Thevenot and Lump’s rhythm section, drummer A.P. Gonzalez and bassist Mike Joseph, first teamed up in The Black Problem, a heavily Minutemen-influenced alt-rock quartet that attracted a modest local following before disbanding in 1990. Shades of the Minutemen carried over to Lump, whose precision execution, marked by an overactive bass and slashing guitar—and nonsensical lyrics—makes Primus an obvious point of reference.

But Gonzalez inherited a large cache of old jazz records from his father, so snippets of Thelonious Monk and Ornette Coleman mingled with the ghosts of King Crimson and Frank Zappa from the band’s earliest days, before Ellman signed up.

“Back then we were even saying that we wished we had a horn player—a lot of the stuff we wanted to do wouldn’t sound as good without the horn,” remembers Thevenot. “In the later stages of Lump, before Ben joined, we were doing jazz stuff.”

In early ’93, they recruited Ellman, whom Thevenot met at a Kermit Ruffins jam session at the Little People’s Place in Treme. “Once Ben joined, we really started writing a lot more jazz-oriented, instrumental stuff.”

Both the band’s debut cassette, Plumbing Tips From a Parallel Universe, and its first full-length CD, Sloppy Atrocities (due out at the end of March), exhibit all the pieces of the puzzle. Local brass band culture even makes an appearance, when Lump covers “Santa Cruz,” which was recorded by the Dirty Dozen Brass Band and is a staple of Rebirth sets, on Atrocities.

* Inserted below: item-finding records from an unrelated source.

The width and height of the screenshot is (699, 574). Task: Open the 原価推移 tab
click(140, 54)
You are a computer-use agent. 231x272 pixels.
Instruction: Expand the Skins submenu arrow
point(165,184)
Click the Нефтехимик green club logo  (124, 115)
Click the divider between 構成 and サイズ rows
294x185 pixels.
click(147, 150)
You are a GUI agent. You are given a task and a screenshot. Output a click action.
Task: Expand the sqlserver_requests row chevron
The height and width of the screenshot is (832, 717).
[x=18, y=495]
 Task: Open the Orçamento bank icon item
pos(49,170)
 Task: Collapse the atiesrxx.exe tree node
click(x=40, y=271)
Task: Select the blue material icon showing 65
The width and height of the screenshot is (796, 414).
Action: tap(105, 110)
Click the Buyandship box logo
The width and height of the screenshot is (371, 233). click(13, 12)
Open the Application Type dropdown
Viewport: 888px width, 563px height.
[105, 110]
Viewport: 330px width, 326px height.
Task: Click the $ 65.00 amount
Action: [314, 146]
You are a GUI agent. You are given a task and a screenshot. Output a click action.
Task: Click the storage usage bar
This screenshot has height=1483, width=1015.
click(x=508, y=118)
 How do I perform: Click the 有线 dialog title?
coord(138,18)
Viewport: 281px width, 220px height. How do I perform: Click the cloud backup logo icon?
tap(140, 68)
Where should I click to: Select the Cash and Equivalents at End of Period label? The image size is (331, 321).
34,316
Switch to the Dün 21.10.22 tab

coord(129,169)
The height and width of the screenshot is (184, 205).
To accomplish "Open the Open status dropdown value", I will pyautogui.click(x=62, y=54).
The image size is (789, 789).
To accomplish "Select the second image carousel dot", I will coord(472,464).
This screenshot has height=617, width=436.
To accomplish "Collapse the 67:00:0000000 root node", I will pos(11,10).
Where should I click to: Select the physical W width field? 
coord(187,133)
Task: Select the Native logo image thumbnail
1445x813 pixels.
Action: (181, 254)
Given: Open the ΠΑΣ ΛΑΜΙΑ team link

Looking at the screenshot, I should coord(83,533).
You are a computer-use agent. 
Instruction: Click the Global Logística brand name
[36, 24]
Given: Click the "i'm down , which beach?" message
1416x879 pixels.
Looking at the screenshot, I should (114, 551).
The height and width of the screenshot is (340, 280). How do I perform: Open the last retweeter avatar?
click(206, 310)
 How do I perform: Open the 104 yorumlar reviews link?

That song is free of the puns and word plays that Thevenot scatters throughout compositions like “Yeah Baby, Yeah Maybe” (“You say you want rice/and I say how much gravy”) and “Peanut in the Butt.”

“There’s nothing really to be read into that, either, I don’t think,” Thevenot says. “It’s not sexual or, anything—it’s just nonsense. I’ll get on a certain wavelength, where all the things that I’m saying, even if they don’t make sense, they’re coming from the same spot in left field.

“‘Peanut in the butt,’ then I’ll say, ‘You got a sty in the eye’—I’ll just dwell on the body. One thing that I’ve noticed—food and body parts are recurring themes in my body of work. I don’t know why. Maybe some Freudian psychologist can figure something out.

The regulars that turn out for Lump’s frequent Warehouse Cafe gigs gleefully sing along to Thevenot’s quirks, but if ever they arouse a hostile response, his day gig has prepared him: he teaches elementary school students with behavior disorders. “There’s nothing an audience can say to me that hasn’t been said at school already. They’re very verbal.”